The methods described in this chapter were developed to analyze disordered speech in children, specifically in children with language impairments. The research was conducted over 10 years. The description is focused on the classification, data collection and data analysis of these children. For analysis, only speech skills of children with SLI were used and compared with typical children. The main benefit of this study includes the methods that were developed to classify children with SLI based on direct database processing. The implementation of these approaches in clinical practice could elucidate the progression and treatment of the disease and facilitate efficient disease treatment.
The first method, called error analysis, is based on the number of pronunciation errors in the utterances. A significant advantage is that its function does not require complex computational methods and can be performed by anyone. The success rate in distinguishing between children with SLI and typical children was 93.81%. The second method, called feature analysis, is based on the auditory signal features that are specific to the acoustic features of speech. These features can easily be obtained and calculated without complicated modifications of the speech signal. The success rate was 96.94%, and only three out of 98 participants were classified as incorrect.

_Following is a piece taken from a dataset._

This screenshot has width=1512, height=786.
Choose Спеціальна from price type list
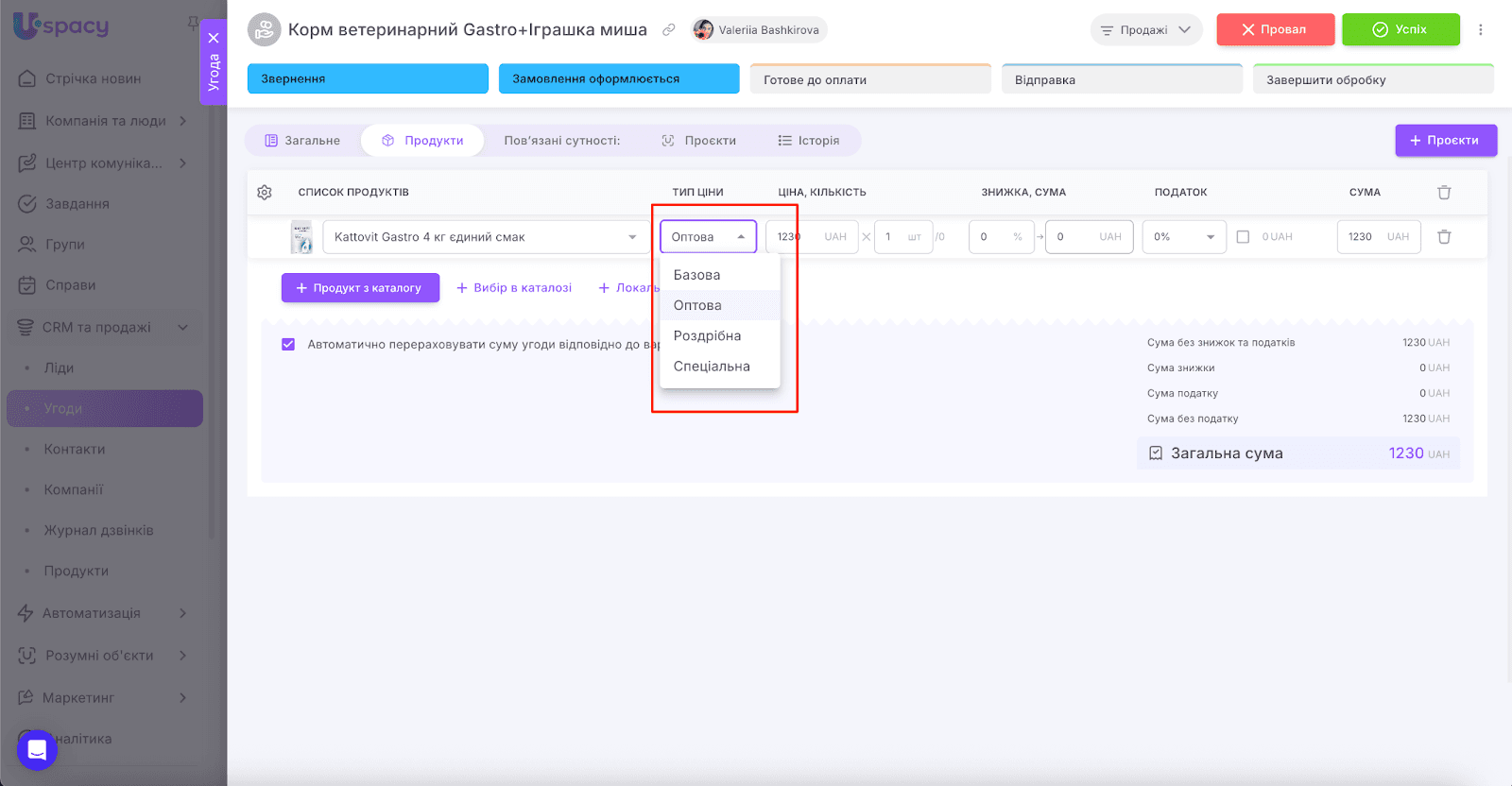712,367
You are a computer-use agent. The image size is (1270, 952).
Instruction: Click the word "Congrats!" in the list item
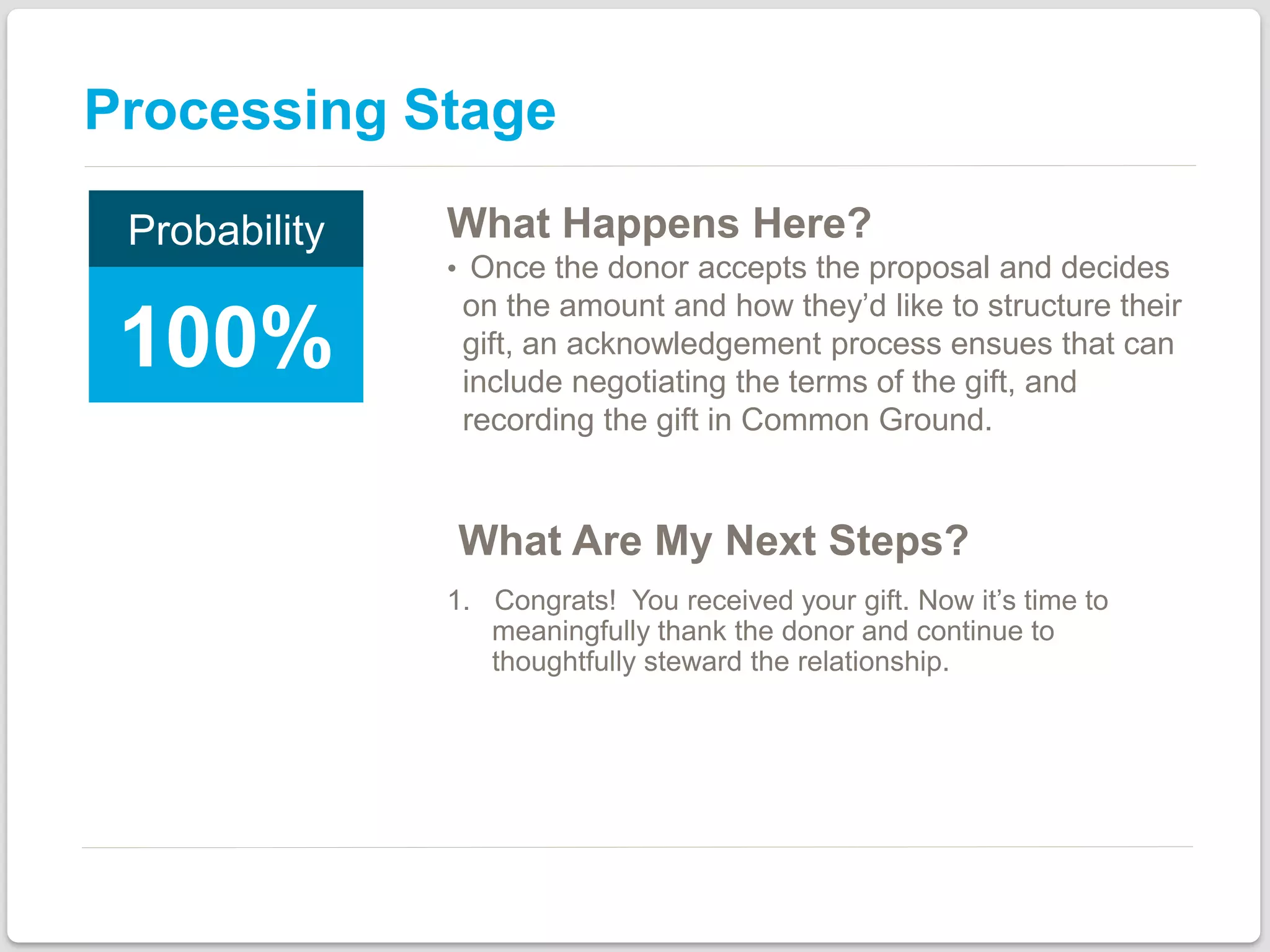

The third approach, based on the time duration of utterances, verified the hypotheses on the speed of processing and response for a range of tasks. Children with SLI have a longer duration of words than typical children, that is, the difference was 27.51%. In formant analysis, each vowel has a clearly defined location in the vocalic triangle. The difference between children with SLI and typical children is in the possibility (for typical children) or inability (for children with SLI) to create two vocalic triangles. The vocalic triangle for vowels from a multisyllabic word is misshapen in 87.5% of the analyses of children with SLI. The tablet application SLIt Tool uses an algorithm derived from error analysis, which facilitates the testing of children. The output verifies speech skills with possible consultation about the results via email with a speech and language pathologist.
The obtained results demonstrate that it is possible for children with SLI to be clearly identified and distinguished from typical children. The approach combined traditional and alternative procedures to address this issue and generated a resistance tool that is not dependent on the weaknesses of individual methods.
The research has been supported by the Ministry of Health of the Czech Republic, grant no. IGA MZ CRNT11443-5/2010 and grant no. IGA MZ ČR-NR 8287-3/2005. This chapter has been supported by R&D Laboratory at the Military Technical Institute. The authors would like to thank the speech and language therapists, especially PaedDr. Milena Vránová, who tested our application. We would also like to thank American Journal Experts for their thoughtful English corrections.